Ecosyste.ms: Awesome

An open API service indexing awesome lists of open source software.

Awesome Lists | Featured Topics | Projects

https://github.com/pipecruz/cuda-flocking-sim

CPU and GPU (CUDA) implementations of naive/optimized flocking algorithms
https://github.com/pipecruz/cuda-flocking-sim

cuda

Last synced: about 2 months ago
JSON representation

CPU and GPU (CUDA) implementations of naive/optimized flocking algorithms

Host: GitHub
URL: https://github.com/pipecruz/cuda-flocking-sim
Owner: PipeCruz
Created: 2024-12-29T02:39:06.000Z (about 2 months ago)
Default Branch: master
Last Pushed: 2024-12-29T03:30:50.000Z (about 2 months ago)
Last Synced: 2024-12-29T04:20:38.418Z (about 2 months ago)
Topics: cuda
Language: C++
Homepage:
Size: 1.07 MB
Stars: 0
Watchers: 1
Forks: 0
Open Issues: 0
Metadata Files:
- Readme: README.md

Awesome Lists containing this project

README

# CUDA Flocking Simulator

This was my final project for CS179 @ Caltech. No starter code, did everything from scratch.

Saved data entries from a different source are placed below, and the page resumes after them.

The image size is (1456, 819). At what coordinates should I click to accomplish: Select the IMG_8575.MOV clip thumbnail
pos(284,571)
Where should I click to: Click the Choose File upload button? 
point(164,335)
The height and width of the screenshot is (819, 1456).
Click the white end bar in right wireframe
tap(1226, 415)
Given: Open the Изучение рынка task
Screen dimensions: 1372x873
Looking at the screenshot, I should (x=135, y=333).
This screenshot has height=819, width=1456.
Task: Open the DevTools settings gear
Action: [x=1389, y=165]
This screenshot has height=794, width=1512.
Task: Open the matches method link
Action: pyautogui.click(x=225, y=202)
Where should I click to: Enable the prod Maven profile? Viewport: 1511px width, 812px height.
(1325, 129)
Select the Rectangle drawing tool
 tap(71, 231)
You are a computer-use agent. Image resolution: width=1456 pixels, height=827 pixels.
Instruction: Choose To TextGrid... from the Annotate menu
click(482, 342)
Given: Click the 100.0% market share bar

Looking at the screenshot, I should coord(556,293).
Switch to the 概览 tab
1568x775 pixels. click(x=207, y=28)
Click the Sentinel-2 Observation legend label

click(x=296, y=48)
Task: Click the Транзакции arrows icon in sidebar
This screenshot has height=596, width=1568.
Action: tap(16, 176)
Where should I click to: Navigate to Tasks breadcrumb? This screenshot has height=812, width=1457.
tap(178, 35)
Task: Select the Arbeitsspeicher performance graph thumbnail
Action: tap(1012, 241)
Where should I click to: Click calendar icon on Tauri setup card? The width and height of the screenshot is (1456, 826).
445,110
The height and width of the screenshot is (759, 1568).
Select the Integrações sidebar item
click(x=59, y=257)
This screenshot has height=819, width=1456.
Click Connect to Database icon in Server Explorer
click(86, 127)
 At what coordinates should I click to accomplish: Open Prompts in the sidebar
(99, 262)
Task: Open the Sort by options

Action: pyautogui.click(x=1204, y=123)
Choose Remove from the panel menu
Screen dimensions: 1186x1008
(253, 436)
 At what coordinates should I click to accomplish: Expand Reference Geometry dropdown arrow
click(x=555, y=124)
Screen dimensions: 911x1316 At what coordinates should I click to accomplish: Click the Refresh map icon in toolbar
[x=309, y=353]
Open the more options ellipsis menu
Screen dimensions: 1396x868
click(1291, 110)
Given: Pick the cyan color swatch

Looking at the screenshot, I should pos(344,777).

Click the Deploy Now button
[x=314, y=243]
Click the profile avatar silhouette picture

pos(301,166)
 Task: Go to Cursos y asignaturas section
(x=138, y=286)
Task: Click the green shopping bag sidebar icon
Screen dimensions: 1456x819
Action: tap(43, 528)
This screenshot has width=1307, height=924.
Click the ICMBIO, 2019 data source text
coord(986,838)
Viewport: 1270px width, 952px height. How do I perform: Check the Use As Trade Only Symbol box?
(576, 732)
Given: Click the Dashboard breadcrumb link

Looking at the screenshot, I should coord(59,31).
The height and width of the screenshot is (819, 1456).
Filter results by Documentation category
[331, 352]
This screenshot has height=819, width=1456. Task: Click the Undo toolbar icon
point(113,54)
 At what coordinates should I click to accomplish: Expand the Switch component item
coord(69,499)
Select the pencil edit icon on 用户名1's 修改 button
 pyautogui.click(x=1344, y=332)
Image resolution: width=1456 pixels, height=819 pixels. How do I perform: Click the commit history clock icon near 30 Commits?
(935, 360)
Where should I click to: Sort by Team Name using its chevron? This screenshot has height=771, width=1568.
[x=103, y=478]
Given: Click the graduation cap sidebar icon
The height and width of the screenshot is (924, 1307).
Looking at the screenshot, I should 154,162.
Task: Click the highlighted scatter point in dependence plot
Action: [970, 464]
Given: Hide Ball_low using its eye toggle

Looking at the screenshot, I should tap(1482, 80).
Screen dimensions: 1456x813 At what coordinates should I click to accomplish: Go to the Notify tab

I threw this together in a few days so there might be some bugs, I'll fix it sometime (maybe).

## Installation
There's a few libraries that are needed as seen in the Makefile.

`-lglfw -lGL -lGLU -lGLEW -lcudart`

To run locally you just need to find out how to install `libglfw3, GLEW, GLFW` on top of a regular cuda dev environment.

To run this project, run `make crun` or `make clean run`, and change any of the constant parameters in `config.h`. You'll want to focus on scaling factors, distances, and quantity of particles to see different behaviors. Run with `USECPU = false` and `SIMTYPE = 2` to see the fastest / best frame rate algorithm. The default `NUM_BOIDS` argument is best suited for the GPU, anything over a thousand has significant performance issues, or it did on my machine.

## Project Description
What does the program do?
1. Visualize lifelike flocking behavior of a massive >1m amount of particles in 3 dimensions
- Based on 3 rules, "cohesion", "alignment", and separation, each with their own radius and scale factor
- 2 algorithm implementations on CPU and GPU (4 total, technically 5)
--- 1. naive approach, O(n^2) on CPU, comparing each particle
--- 2. "flattened grid" approach, closer to O(nlogn) on CPU, only comparing particles in similar spatial distance, "buckets"
- technically there's another implementation which generates a hash of the coordinate particles to compare ones that fall into the same bucket (modulo), but that's basically the flattened grid approach

3. You can change the parameters in the `config.h` file to your liking and see how the particle's behaviors changes
4. You can use your mouse to rotate around the projected visualization of the flocking sim.
In our original planning, we thought we'd be doing more graphics stuff but just rendering the particles as points colored by the magnitude of their velocity gets the point across.
NOTE: all the GPU rendering was done on a laptop with a GTX 1050ti, Ubuntu 22.05.5 LTS x86_64, and Intel i7-8750H (12) @ 4.1GHz.

## Results
What should we expect to see?

something like this:

![100k boids](100k_boids.png "100k clustering boids")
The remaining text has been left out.